Emerging market central banks have been tightening monetary policy to curtail credit growth and slow aggregate demand. If they are successful, the recent uptrend in commodity prices might end. It has been widely accepted that the incremental demand for commodities during the past decade has come from the emerging markets. That incremental demand has been fuelled in part by the easy money and credit conditions noted. However, it might be a mistake to extrapolate from past demand trends, especially in light of emerging market central banks’ increasingly tight policies.
Yield curves are very good forecasters of future economic and profits growth. Whereas the US yield curve remains very steep (with higher interest rates over longer maturities), suggesting robust growth, yield curves in many parts of the world are demonstrably flattening as their central banks’ tightening policies take hold.

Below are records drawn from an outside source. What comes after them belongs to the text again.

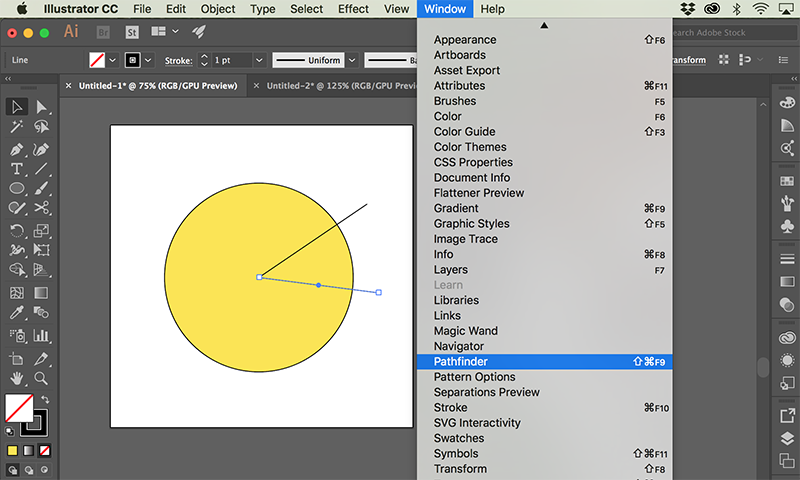
Task: Expand the Uniform width profile dropdown
Action: point(352,60)
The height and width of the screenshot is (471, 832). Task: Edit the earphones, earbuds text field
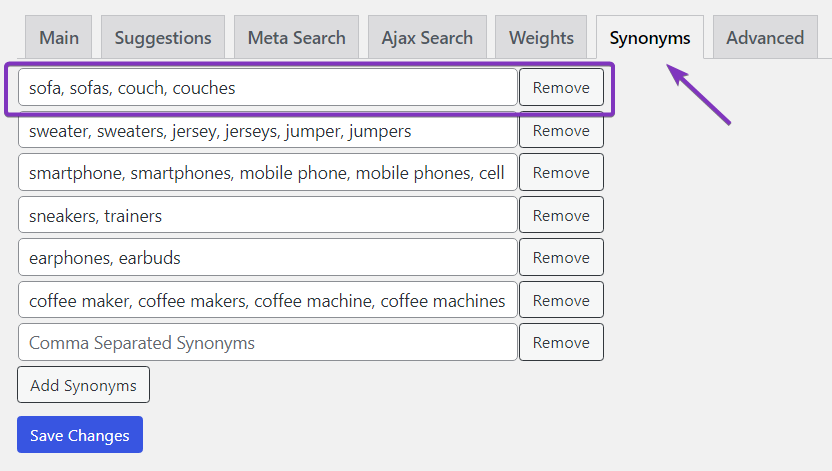[x=268, y=257]
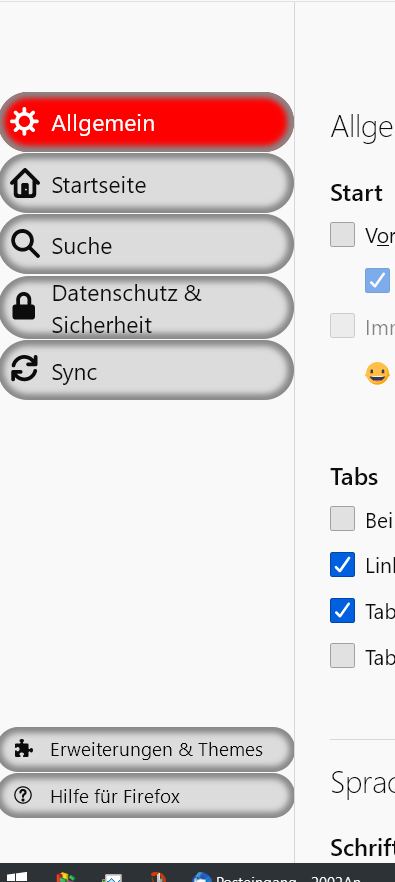Uncheck the checked 'Tab' checkbox

point(342,610)
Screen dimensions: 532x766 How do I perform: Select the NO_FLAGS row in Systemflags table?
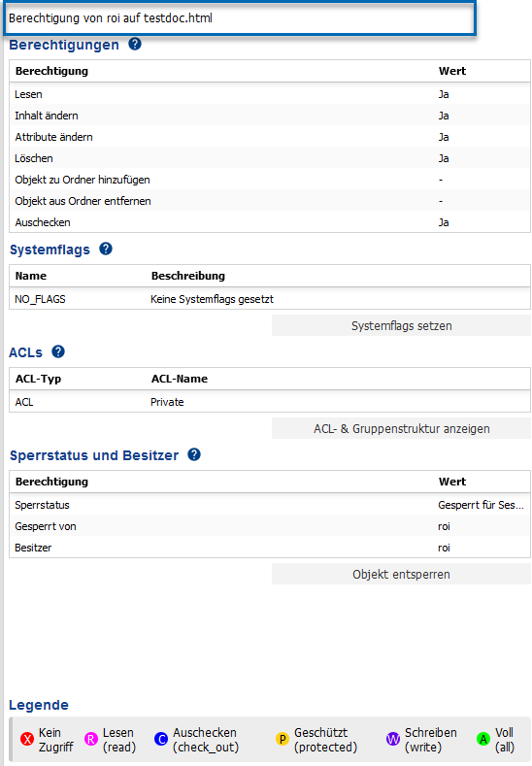[270, 299]
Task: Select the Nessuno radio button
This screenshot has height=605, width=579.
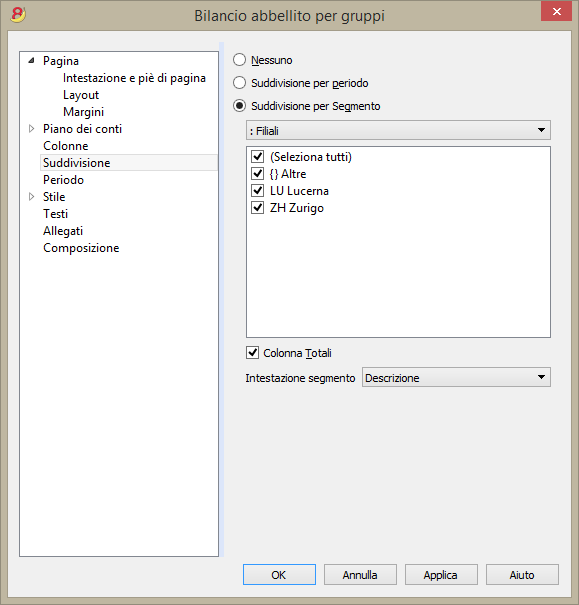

India, for example, has one of the world’s flattest yield curves, with the spread between one- and 10-year interest rates now only about 35 basis points. A year ago, that spread was over 250bp. By our estimates, India’s curve might invert over the next several months. Historically, inverted yield curves have consistently signalled significant economic slowdown, if not outright recession.
But according to CCIL, here’s the 1 year-10 year graph:
(click for larger image)
The analysis doesn’t go well with the past. For most of 2007 – when the markets went up nearly 30% – the spread was under 50 bps. (Except for the bump up in July when two Bear Stearns’ funds went belly up) We never really saw a recession after that inverted curve (GDP growth was like 7-8% throughout).
But this time it might just come true, because in my mind we avoided a recovery on the back of some unimaginable rescue efforts in terms of liquidity. At that begins to ebb and its impact in terms of inflation comes to the fore, we’ll have to react by slowing down, probably dramatically. Let’s see.